Insight
Lighting up ethical if you respect other's space
CRYSTAL VALES
cvales@mscd.edu
Walking around the Auraria Campus, one sees a plethora of students engaging in class discussions and socializing. Inevitably, there are those who are smoking to pass the time in congenial conversations. You could ask 10 of the students traversing through our campus what they thought of their fellow smoker classmates and their responses would range from indifference to a more popular, "I disagree with smoking; it is unhealthy and therefore bad and wrong." For our purposes, we will generalize on this point. Let's take a look at the problem presented by this moral judgment and supposed statement of fact. What are the reasons for the "wrong" label?

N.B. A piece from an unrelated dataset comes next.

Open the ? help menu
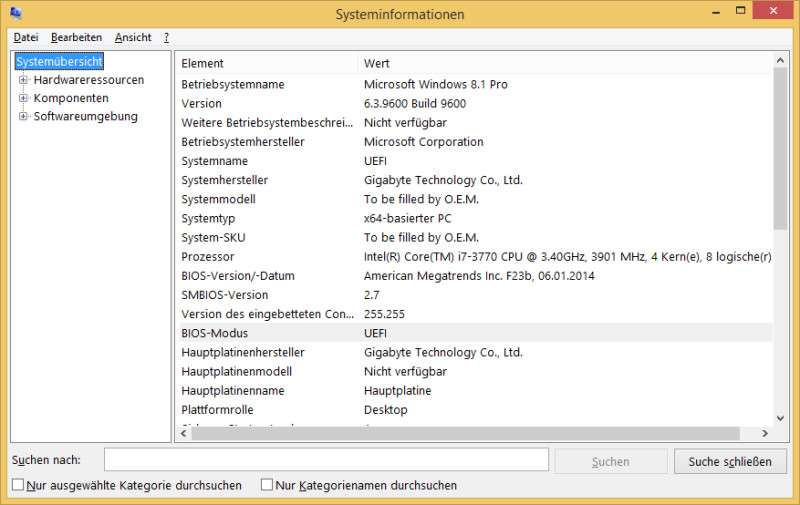Screen dimensions: 800x505 166,37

In ethics, we attempt to define our terms before we ascribe to a particular perspective in that we are enquiring into what is good and eventually to understand the "rightness" of a thing or an act. Doing so is a matter within itself, one from which we ascertain our moral responsibility. Saying that something is wrong isn't a necessary definition of its wrongness or of wrongness in general. What we can do is attribute our understanding of wrongness and decide accordingly what is really meant by attributing "wrong" or "right" to an act. Rightness and wrongness are descriptive, not definitive. If something can be defined, it can be done without the use of a simile. Right, is defined as "being in accordance with what is just, good, or proper." For our purposes we will examine "just" and "good." The word "proper" is a synonym to good.
Try to imagine good without attributing the qualities of goodness to a thing, person, or place (i.e.: He is a good football player). Describe what good means in this sentence without relating the qualities of football or its rules. Without a simile, good becomes a nonsensical subject without a predicate. The same can be said of good's antithesis, bad. We can say truthfully that saying something is good is not a real definition of what good is, and if that's the case we are unable to determine facts from this description and therefore our saying something is good is not a description of the facts, which defeats our search for the fact that smoking is bad, wrong, etc. Anything outside of the facts is subject to being called a mere expression of emotion.

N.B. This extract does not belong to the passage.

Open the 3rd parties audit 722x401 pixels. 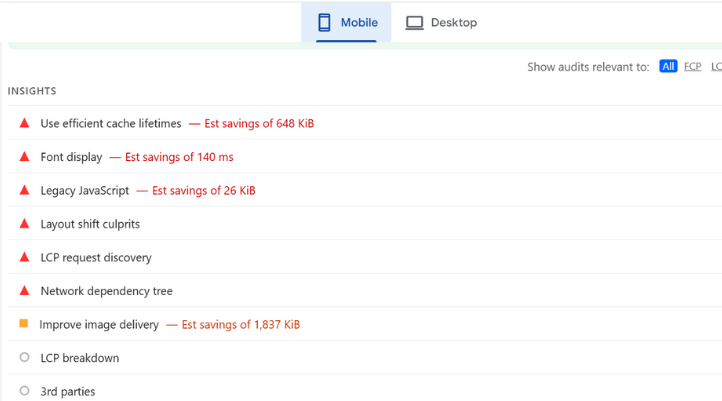[x=68, y=391]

Our second inclination is to investigate whether or not the act of smoking is unjust. In deciding whether or not an act is unjust, we will examine what a principle of justice would be: "the duty to treat all fairly, distributing the risks and benefits equally." How is smoking unfair to others? If you are a non-smoker and are exposed to a smoker's smoke, then by all means exercise your freedom to choose whether or not you want to be exposed to it and take action. It would be prudent to say that if someone is forcing you to be exposed to anything you are somehow adverse to it is wrong for him or her to do so.
This is where we can apply the principle of autonomy, the most important of all such principles. It is a right to govern one's self in making decisions and the quintessential right to determine what is good for me and what I determine to be wrong for me. Smoking may be an unhealthy thing; there is no lack of empirical evidence that this is true. However, it is my right as an individual to prescribe to decision-making, including things that may or may not be healthy for me. If all things unhealthy were deemed wrong by society, the greater injustice would be that an individual's autonomy would be meaningless. The problem with the moral argument against smoking is that it is a societal or medical argument (i.e.: this qua action is not good for society for these reasons or qua action is not good for one's health, therefore it should not be allowed). Whether or not these reasons stand up to criticism is another matter. These arguments justify themselves and therefore have no place in the study of ethics.

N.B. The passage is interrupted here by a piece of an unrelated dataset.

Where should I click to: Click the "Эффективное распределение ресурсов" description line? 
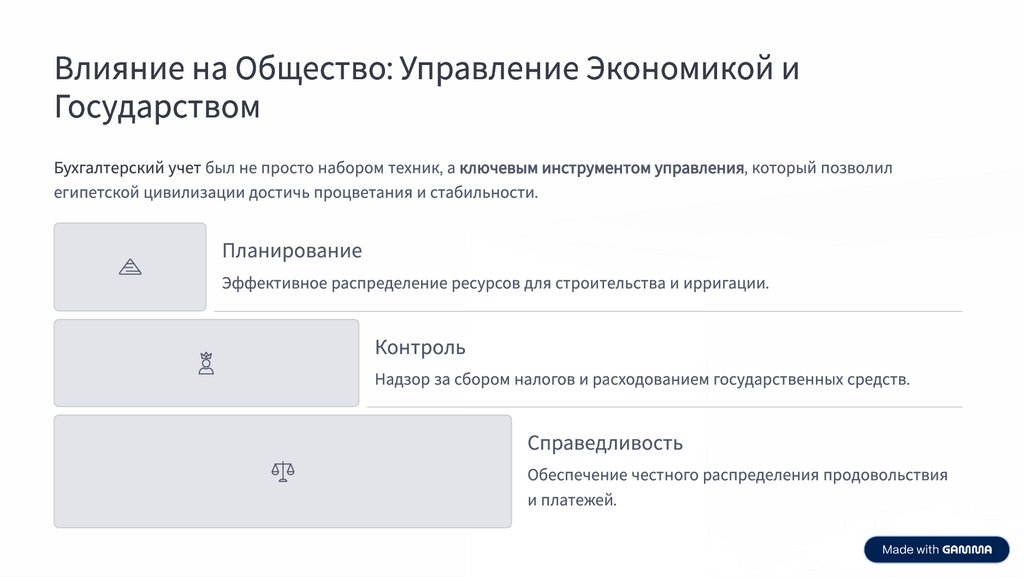point(370,283)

It is our moral responsibility to respect the autonomy in others, as it is our right to respect our own. Perhaps we can say that those who claim to have a moral problem with the act of cigarette smoking are nothing more than those who feel their emotive opinion warrants and supports a moral judgment. Smoking is neither a virtue nor a vice; the right to decide whether it is for us or if it is not for us is our most important virtue.